* Exercise *
These records need to be repeated exactly, every one of them.
[[ Supplied data open ]]
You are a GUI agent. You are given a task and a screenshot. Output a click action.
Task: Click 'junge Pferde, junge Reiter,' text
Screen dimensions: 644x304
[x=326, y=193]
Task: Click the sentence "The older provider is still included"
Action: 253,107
[[ Supplied data closed ]]
* Solution below *
You are a GUI agent. You are given a task and a screenshot. Output a click action.
Task: Click 'junge Pferde, junge Reiter,' text
Screen dimensions: 644x304
[x=326, y=193]
Task: Click the sentence "The older provider is still included"
Action: 253,107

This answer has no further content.